Green

by maximumsuckage



Category: Original Work
Genre: Gen, Siblings, Urban Fantasy, Witches
Language: English
Status: Completed
Published: 2018-05-10
Updated: 2018-05-14
Packaged: 2019-05-04 17:33:52
Rating: Not Rated
Warnings: No Archive Warnings Apply
Chapters: 2
Words: 3,465
Publisher: archiveofourown.org
Story URL: https://archiveofourown.org/works/14598144
Author URL: https://archiveofourown.org/users/maximumsuckage/pseuds/maximumsuckage
Summary: A girl goes to a witch for help in finding her brother.





	1. Chapter 1

The address was scrawled onto the back of an old gas station receipt.

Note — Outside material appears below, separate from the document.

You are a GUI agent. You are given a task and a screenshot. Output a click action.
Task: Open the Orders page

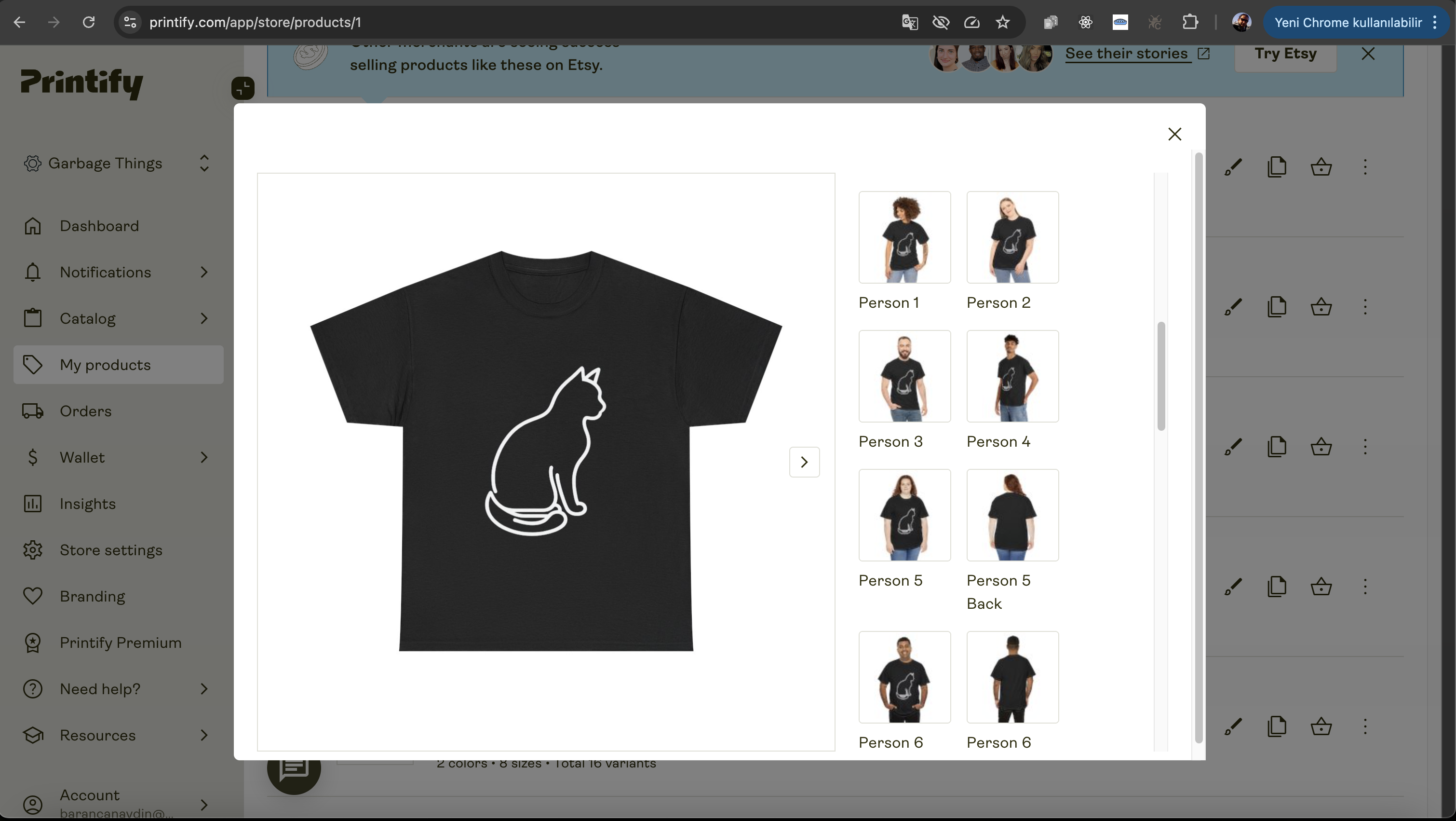[85, 411]
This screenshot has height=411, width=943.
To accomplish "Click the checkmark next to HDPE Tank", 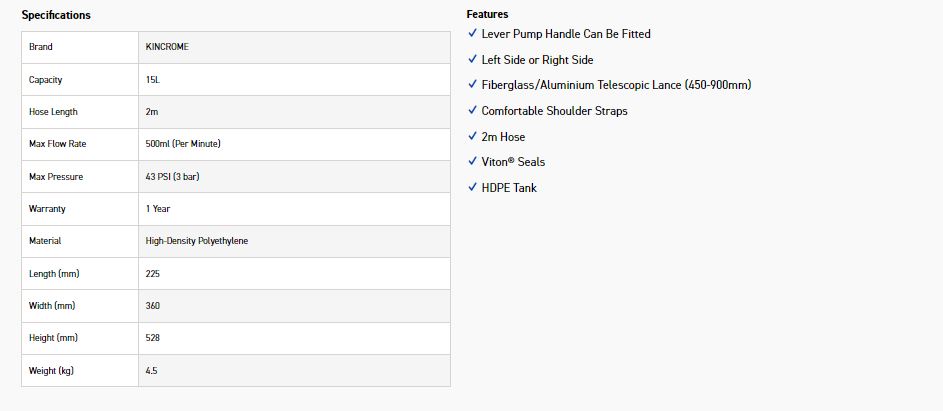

The paper was worn to softness, creased a thousand and one times, but the address was still clear enough to make out and type into a GPS.  And that was exactly what Alex Ward had done, though now, as she pulled up to the curb, she was starting to wonder if this was the wisest decision.

The house was low and squat, slowly condensing in on itself like an elderly spine.  Vines curled up the walls, twisted across the roof, tangled on the chain-link fence that surrounded the overgrown lawn.  A cat was sleeping on the sagging porch, a raggedy animal of calico fur.  Windows were curtained, and the cracks between the fabric were dark.  Broken appliances and abandoned cars littered the front lawn, each tangled with plants.  A couple of sparrows were nesting in an old tire. 

When Alex stepped out of the car, it was into a smell of mustiness and green plant-life.  One of the birds made a loud warning shriek at her, but she had no desire to steal their chicks, so she ignored it and stepped over to the gate, reaching out. 

She half expected the metal to shock her, but it was only sun-warm when she closed her fingers around the latch.  Taking a deep breath, she pushed the gate open, wincing at the screeching of ancient, rusted hinges.  If the owner of the house didn’t know that she was there before, they knew now. 

The cat lifted its head, blinking lazily in her direction.  Alex gave it a polite smile, then stepped onto the cracked sidewalk, careful not to step on any plants.  She wasn’t sure how witches worked; she hadn’t believed in witches up until a little bit ago, but now she was worried that if even one blade of grass was crushed under her foot, a curse would befall her.

And Alex had already been cursed enough. 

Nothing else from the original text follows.